Legendary Entertainment is getting into the video-on-demand industry, with a live interactive twist.
Legendary's digital division, Legendary Digital Networks, announced a new video platform called Alpha on Friday. More than just livestreaming six to eight hours of programming a day, the platform allows fans to "talk" with the shows talent and creators in real-time to influence programming. Viewers can take polls or use chat functions, and in case appear live on-screen during the show. Live episodes will be recorded so subscribers can watch them at a later time as well.
"What you're seeing is a product thinking about where the puck is going with video and community," Legendary Digital Networks CEO Adam Rymer told CNBC.
The paid streaming service is a joint venture between Chris Hardwick's Nerdist and Felicia Day, Kim Evey and Sheri Bryant's Geek & Sundry, which are two of Legendary Digital Network's top channels.
Sources close to the situation say pricing will be competitive with similar services, around $5 to $7 a month. Alpha will open for beta testing later this summer, and is expected to fully launch in early Q4 this year.
Alpha's capabilities echo popular services like Facebook Live and Twitch, which allow viewers to interact with the creators of live content. Unlike those two services that allow anyone to upload content, at launch all shows will be from creators within the Legendary Digital Network. Rymer said the company may be open to including outside content in the future.

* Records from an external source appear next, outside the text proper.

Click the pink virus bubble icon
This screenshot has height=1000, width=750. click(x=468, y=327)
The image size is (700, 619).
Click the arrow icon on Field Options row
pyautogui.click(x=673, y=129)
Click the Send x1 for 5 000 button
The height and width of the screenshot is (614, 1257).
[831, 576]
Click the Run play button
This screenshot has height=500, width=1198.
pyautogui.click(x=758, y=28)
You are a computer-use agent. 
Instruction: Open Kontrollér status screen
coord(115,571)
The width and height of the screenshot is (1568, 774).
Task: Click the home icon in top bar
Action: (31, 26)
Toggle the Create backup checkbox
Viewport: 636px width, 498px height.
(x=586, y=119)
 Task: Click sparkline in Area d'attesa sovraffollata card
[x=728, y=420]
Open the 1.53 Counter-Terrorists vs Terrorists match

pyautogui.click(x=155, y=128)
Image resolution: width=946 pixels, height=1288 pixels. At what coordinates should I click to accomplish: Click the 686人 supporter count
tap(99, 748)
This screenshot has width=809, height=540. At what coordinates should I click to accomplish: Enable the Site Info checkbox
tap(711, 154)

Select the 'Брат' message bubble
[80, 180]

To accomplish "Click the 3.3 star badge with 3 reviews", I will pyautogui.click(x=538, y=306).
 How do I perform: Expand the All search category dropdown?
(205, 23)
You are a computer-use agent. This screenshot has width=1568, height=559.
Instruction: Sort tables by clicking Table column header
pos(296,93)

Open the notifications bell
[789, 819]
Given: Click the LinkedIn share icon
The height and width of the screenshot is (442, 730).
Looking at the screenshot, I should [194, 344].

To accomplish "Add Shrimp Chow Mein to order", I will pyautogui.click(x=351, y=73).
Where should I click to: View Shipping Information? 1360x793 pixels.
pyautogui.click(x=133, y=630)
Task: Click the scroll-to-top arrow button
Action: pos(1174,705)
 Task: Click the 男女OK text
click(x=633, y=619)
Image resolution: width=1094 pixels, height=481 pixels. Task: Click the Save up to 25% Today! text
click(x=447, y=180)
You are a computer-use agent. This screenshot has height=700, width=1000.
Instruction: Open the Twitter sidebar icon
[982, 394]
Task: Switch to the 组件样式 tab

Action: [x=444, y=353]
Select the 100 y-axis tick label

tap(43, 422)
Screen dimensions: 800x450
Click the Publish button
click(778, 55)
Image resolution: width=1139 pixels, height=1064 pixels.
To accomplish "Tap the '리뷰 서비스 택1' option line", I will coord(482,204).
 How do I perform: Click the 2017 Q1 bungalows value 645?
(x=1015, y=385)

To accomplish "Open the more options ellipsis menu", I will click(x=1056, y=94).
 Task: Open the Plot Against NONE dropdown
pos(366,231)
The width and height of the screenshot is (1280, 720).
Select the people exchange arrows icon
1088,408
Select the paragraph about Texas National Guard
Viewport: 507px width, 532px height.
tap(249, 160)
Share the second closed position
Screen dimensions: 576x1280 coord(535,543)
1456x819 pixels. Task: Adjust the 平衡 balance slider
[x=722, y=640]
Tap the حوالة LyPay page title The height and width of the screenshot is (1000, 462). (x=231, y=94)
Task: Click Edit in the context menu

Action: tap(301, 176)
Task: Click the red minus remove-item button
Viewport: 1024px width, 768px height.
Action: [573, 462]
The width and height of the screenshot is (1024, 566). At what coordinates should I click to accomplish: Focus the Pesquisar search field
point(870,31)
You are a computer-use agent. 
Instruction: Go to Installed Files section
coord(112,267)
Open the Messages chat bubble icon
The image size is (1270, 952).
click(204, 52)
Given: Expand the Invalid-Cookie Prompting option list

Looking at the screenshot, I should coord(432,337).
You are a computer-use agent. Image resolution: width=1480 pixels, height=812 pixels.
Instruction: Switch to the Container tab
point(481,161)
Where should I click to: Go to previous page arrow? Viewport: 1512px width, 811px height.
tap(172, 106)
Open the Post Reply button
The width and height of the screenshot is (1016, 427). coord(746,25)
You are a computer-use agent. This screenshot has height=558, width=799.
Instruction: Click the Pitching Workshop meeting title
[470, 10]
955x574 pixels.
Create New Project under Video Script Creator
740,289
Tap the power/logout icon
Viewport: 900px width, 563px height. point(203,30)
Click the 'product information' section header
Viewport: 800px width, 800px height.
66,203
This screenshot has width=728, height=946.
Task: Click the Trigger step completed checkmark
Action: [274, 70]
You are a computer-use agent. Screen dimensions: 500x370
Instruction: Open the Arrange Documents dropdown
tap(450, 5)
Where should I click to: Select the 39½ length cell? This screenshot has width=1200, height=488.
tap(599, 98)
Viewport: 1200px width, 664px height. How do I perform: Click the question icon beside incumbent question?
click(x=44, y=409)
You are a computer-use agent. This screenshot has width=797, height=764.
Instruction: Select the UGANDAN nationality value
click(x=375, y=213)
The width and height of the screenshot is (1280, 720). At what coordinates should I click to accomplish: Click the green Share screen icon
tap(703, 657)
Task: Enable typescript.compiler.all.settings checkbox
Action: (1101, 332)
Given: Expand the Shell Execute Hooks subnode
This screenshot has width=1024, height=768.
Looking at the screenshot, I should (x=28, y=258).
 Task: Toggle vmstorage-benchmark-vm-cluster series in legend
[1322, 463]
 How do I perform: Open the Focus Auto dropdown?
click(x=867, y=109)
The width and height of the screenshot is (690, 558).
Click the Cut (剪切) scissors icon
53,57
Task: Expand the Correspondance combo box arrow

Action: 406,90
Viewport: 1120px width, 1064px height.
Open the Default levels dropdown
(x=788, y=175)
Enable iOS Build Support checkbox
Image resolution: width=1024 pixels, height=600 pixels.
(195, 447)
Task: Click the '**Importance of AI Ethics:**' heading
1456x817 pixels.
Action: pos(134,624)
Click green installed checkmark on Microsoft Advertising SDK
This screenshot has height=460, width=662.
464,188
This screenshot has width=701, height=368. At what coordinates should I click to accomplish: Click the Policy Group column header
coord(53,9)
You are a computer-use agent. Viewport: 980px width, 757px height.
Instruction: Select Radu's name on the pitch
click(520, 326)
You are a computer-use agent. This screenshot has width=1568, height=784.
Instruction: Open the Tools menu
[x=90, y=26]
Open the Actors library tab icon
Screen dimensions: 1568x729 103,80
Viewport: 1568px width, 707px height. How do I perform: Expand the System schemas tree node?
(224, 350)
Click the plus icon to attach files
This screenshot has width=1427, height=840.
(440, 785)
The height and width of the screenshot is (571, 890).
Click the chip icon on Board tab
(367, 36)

"I don't think that anyone has started to define what this new [digital video] medium is," Rymer said. "I think it's going to come from places like [Alpha] where you have live content."
Rymer said while the service has similarities to capabilities on some social networks, Legendary Digital Network's has no plans to leave those services. For example, he sees potential for shows to stream simultaneously on its paid service and Facebook Live. While the Facebook Live audience can watch the content for free, Alpha subscribers would be the only ones with the ability to collaborate with the show.
"It's not competitive, it's complementary," Rymer said.
Though Legendary started out as an American motion picture company, it has branched out into becoming a digital network, comic book publisher and a television producer. Legendary was acquired by Chinese conglomerate Wanda Group this year.
Prior to the Wanda Group, Legendary already had strong film production capabilities in China, through its company Legendary East Ltd. Movies produced by the division, which was created in 2011, are not subject to strict rules that only allow 34 non-Chinese movies into the country annually.